Sie haben sich in den vergangenen vier Jahren ziemlich oft „enttäuscht" gezeigt von Österreich. Sind Sie denn mit so vielen Illusionen nach Österreich gekommen?

Aviv Shir-On: Mit Illusionen hat das nichts zu tun, eher schon mit meiner Erfahrung als Diplomat in Deutschland. Deutschland und Österreich sind zwei Länder, mit denen wir besondere Beziehungen zu haben glauben. Wegen der jüngsten Vergangenheit, die zwar nur ein Teil der Geschichte ist, aber immer noch einen Schatten wirft.

Wie unterscheiden sich Israels Beziehungen zu Deutschland und zu Österreich?

In Deutschland spielen diese Sonderbeziehungen eine größere Rolle - im täglichen Leben, in der Außenpolitik, in Entscheidungen, die Israel und den Nahen Osten betreffen.


Und worin liegt der Unterschied begründet?

Das hat mit der Tatsache zu tun, dass sich Österreich später seiner Geschichte gestellt und in den Spiegel geschaut hat. Österreich hat lange die Opfertheorie aufrechterhalten. Ich habe immer gesagt, dass es falsch und gefährlich ist, wenn wir die Beziehungen mit Österreich nur im Blick auf die Shoa gestalten. Uns verbindet viel mehr, kulturell, historisch. Aber vergessen können wir die sieben Jahre auch nicht.


Glauben Sie, dass Deutschland ein soliderer, treuerer und besserer Freund ist für Israel?

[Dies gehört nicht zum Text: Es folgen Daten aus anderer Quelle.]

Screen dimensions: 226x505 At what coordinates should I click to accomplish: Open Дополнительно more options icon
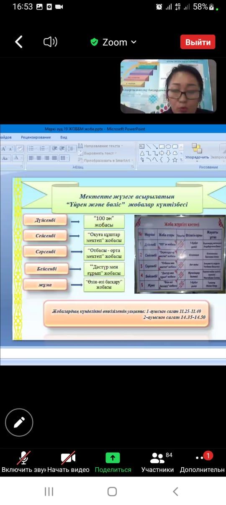click(x=202, y=458)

Das kann man schwer mathematisch bestimmen. Bei Abstimmungen in der UNO und anderen internationalen Gremien verhält sich Deutschland positiver gegenüber Israel als Österreich. Ich erwarte, ich möchte, ich hoffe, dass Österreich, das historisch eng mit uns verbunden ist, Israel mehr unterstützt, wenn es in Schwierigkeiten gerät.

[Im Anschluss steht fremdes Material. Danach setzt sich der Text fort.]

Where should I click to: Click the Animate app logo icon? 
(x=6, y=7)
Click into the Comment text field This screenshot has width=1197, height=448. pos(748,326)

Wann hätte Österreich mehr Unterstützung zeigen können?

Zum Beispiel bei der Abstimmung in der UNO über die Aufwertung der Palästinenser zum Nichtmitgliedstaat oder auch bei der Aufnahme der Palästinenser in die Unesco.

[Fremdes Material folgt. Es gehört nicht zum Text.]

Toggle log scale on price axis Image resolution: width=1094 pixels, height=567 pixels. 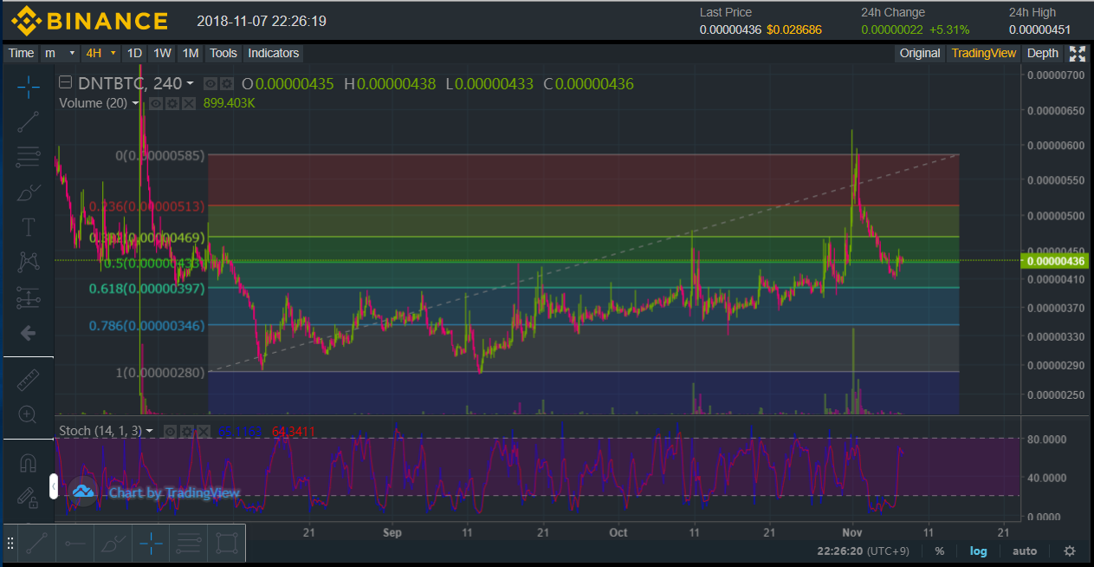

Aber diese Abstimmungen waren ja per se nicht gegen Israel gerichtet.

Das stimmt. Nur hat man dabei nicht über den nächsten Tag hinausgesehen. Wenn Frieden mit den Palästinensern erreicht wird und dadurch ein unabhängiger palästinensischer Staat entsteht, werden wir die Ersten sein, die einen solchen Staat unterstützen werden. Die Palästinenser versuchen die ganze Zeit, diese Aufwertung zum Staat zu erreichen, ohne mit Israel zu verhandeln. Es gäbe dann keinen Anreiz mehr, Konzessionen zu machen.

Offensichtlich wächst die internationale Ungeduld mit der israelischen Regierung. Spüren Sie das als Botschafter?

Ja, ich spüre das. Es gibt auch Kriegsmüdigkeit in Israel. Aber ich bin fest davon überzeugt, als Israeli, nicht unbedingt als Diplomat, dass wir in diesem Konflikt eindeutig recht haben. Denn: Wenn uns 1948 alle in der UNO beim Teilungsplan unterstützt haben, müssen sie es heute genauso tun. Nichts hat sich geändert, außer dass wir nicht mehr so schwach und arm sind wie damals. Alle Kriege, die uns von 1948 bis heute aufgezwungen wurden, konnten wir gewinnen. Sonst gäbe es den Staat Israel nicht mehr.


Es besteht ein wesentlicher Unterschied zu 1948: Israel hält Gebiete besetzt und errichtet dort Siedlungen.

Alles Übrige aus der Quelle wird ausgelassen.